はたして、本当に頭金ゼロでも不動産投資で成功できるのか、フルローンにリスクはないのか?
今回の記事では、頭金ゼロのフルローン不動産投資で悲惨な結果を招いた不動産投資家の事例を紹介しつつ、フルローンのメリットやデメリットを解説します。
不動産投資はフルローンで実施できるのか?
不動産投資は、非常に高額な取り引きです。
現実問題、数千万〜数億円といった金額は、自己資金だけでとてもまかなえるものではありません。
一般的には、購入物件を担保に、レバレッジをきかせて金融機関から融資を受けます。
そもそも「フルローン」とは、通常は物件価格の3割り程度の頭金を用意しますが、頭金なしで資用物件の購入費用を全額、金融機関の融資のみでまかなう手法のこと。
ちなみに、金融機関への融資手数料や保証料、固定資産税などの諸費用も含めてローンでまかなう場合は、「オーバーローン」と呼ばれます。
金融機関の融資上限額は、物件価格の70%程度?
結論からいえば、フルローンやオーバーローンで物件を買うのは、現在では困難です。
2018年以降、スルガ銀行といった金融機関の不正融資事件が相次ぎました。
不正融資を受けて、手元資金が乏しいサラリーマンが不動産投資に手を出し、その後のローン返済で破綻する人が続出したのです。
金融庁はそのような状態を問題視し、不動産融資に対する締め付けを強化。
結果、銀行は「物件価格の70%の融資上限額」を基準に融資を決めるようになったのです。
最近では、どんなに基準が緩い銀行でも、融資額は物件価格の90%まで。
フルローンを許容する銀行はほとんどなくなりました。
フルローンが受けられる要件とは?
建前上はフルローンの融資審査が厳格化されているとはいえ、不動産融資というのは、銀行などの金融機関からすれば、大きな利益を生み出す可能性にみちた魅力的な商品。
要件しだいでは、現在もフルローンが組める金融機関もあります。
金融機関がフルローン承諾にあたって確認する項目は、次のような条件です。
①年収や勤める企業が高条件である
融資を許可する第一の判断基準としては、「年収」です。
年収が高い職業であること、公務員や上場企業勤務といった倒産リスクの少ない職業であることは、かなり重要な要素。

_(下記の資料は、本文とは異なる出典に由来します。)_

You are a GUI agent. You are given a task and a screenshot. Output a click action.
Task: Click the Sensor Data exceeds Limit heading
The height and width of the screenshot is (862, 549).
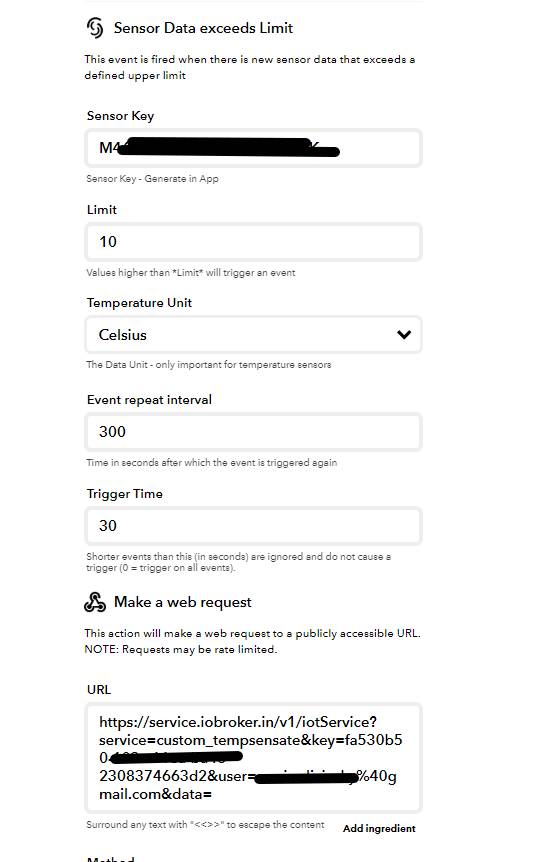(x=203, y=28)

くわえて、勤続年数が長いこと、不動産投資に取り組んで実績を上げている人は、融資を利用できる可能性が高くなります。
②借り入れが少ない
不動産投資ローンや住宅ローンのほか、カードローンやキャッシングで残債務が多くあれば、融資審査ではマイナス評価となります。
逆に、借入金がほとんどない、もしくはゼロであれば、ローンがおりやすくなります。
③給料のほかに返済のあてがある
金融機関が融資を許可する要素の一つに、「毎月きちんとローンを返済できること」があります。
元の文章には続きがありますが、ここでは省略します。